The figure, higher than an initial three-week estimate of 10,400 deaths from the country's leading undertaker, was compiled from death certificates, health officials said.

But top medical officer Gilles Brucker said the final toll could be much higher.

"These figures do not show the full extent of the problem," he told France 2 television, adding that the total for all of August should be available in late September.

The official figures released on Friday exceed any heatwave deaths recorded in France's European neighbours and showed around 55% more deaths than would have been expected.

Theories as to why range from cuts in services for the elderly to many old people being left alone while offspring went on holiday, as many French people do in August.

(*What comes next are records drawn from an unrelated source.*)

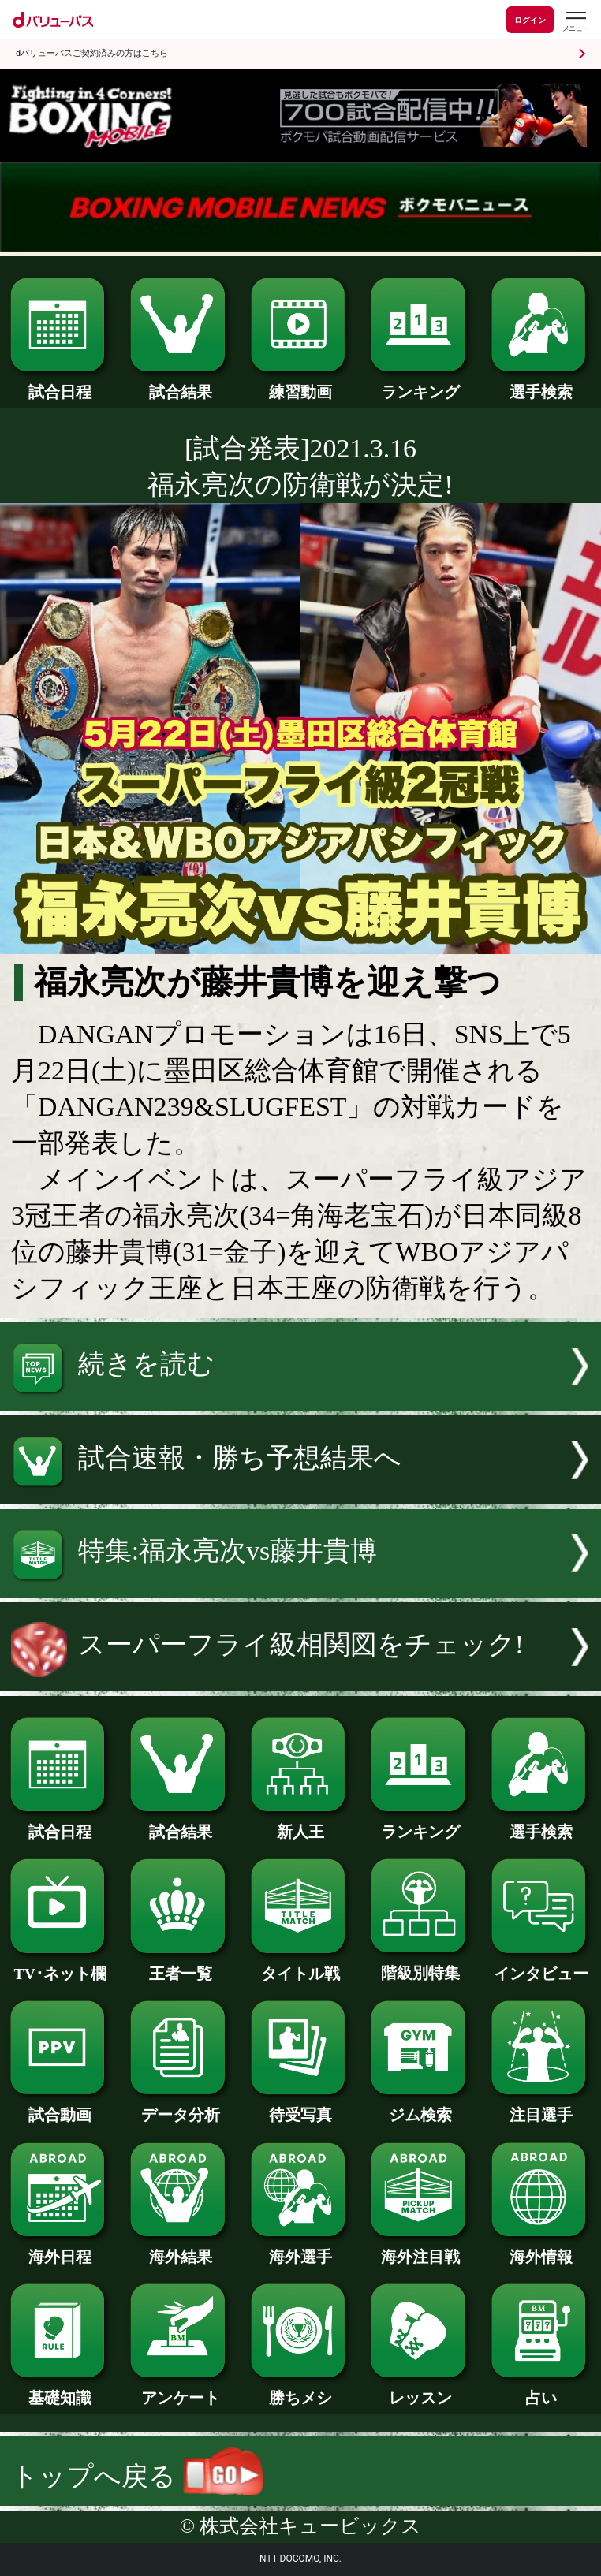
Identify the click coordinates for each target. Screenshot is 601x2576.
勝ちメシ (300, 2389)
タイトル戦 (300, 1965)
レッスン (420, 2389)
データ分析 (179, 2106)
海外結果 (179, 2248)
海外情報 (541, 2248)
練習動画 (300, 384)
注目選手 (541, 2106)
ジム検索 (420, 2106)
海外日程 (60, 2248)
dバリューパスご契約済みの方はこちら (92, 53)
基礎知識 (60, 2389)
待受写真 (300, 2106)
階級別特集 (420, 1964)
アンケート (179, 2389)
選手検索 (541, 384)
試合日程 (60, 384)
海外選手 (300, 2248)
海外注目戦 (420, 2248)
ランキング (420, 384)
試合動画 (60, 2106)
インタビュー (541, 1965)
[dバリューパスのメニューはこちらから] (575, 22)
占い (541, 2389)
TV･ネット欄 (60, 1965)
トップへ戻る (137, 2476)
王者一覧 (179, 1965)
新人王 (300, 1823)
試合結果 (179, 384)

The issue has even forced the cash-strapped government to consider axing a public holiday to fund better care for the elderly.

Pensioners were hit hardest by the worst heatwave since records began in 1945, as temperatures soared above 40 degrees Celsius, causing dehydration and hypothermia.

French health minister Mattei
(2nd R) has resisted calls to resign

"The human drama of the heatwave has hit the most fragile in our society...I am determined more than ever to make changes to our health and welfare system," said Health Minister Jean-Francois Mattei, who has resisted calls to resign.

Holiday cancellation

The soaring summer toll shocked France, whose health service came out on top in a World Health Organisation survey in 2000.

On Friday, Le Parisien daily published a poll showing 70% of voters backed a plan to cancel one public holiday to finance a special fund for pensioners through increased tax revenues that would result from greater output.

The Pentecost Monday holiday, a moveable feast which usually falls in May, is seen as most likely for the chop, a move that has already received the blessing of the Catholic Church.

The government was sharply criticised for failing to react fast enough to the crisis which swamped hospitals and morgues.

There are still many bodies which remain unclaimed in refrigerator trucks and even a cool hall in a wholesale food market outside Paris – which were commandeered as temporary morgues.

Scores of bodies have been buried in temporary graves by the authorities as a measure until relatives of the dead come forward.

French media reported that Paris City Hall at one stage reckoned the capital had around 200-300 unclaimed bodies.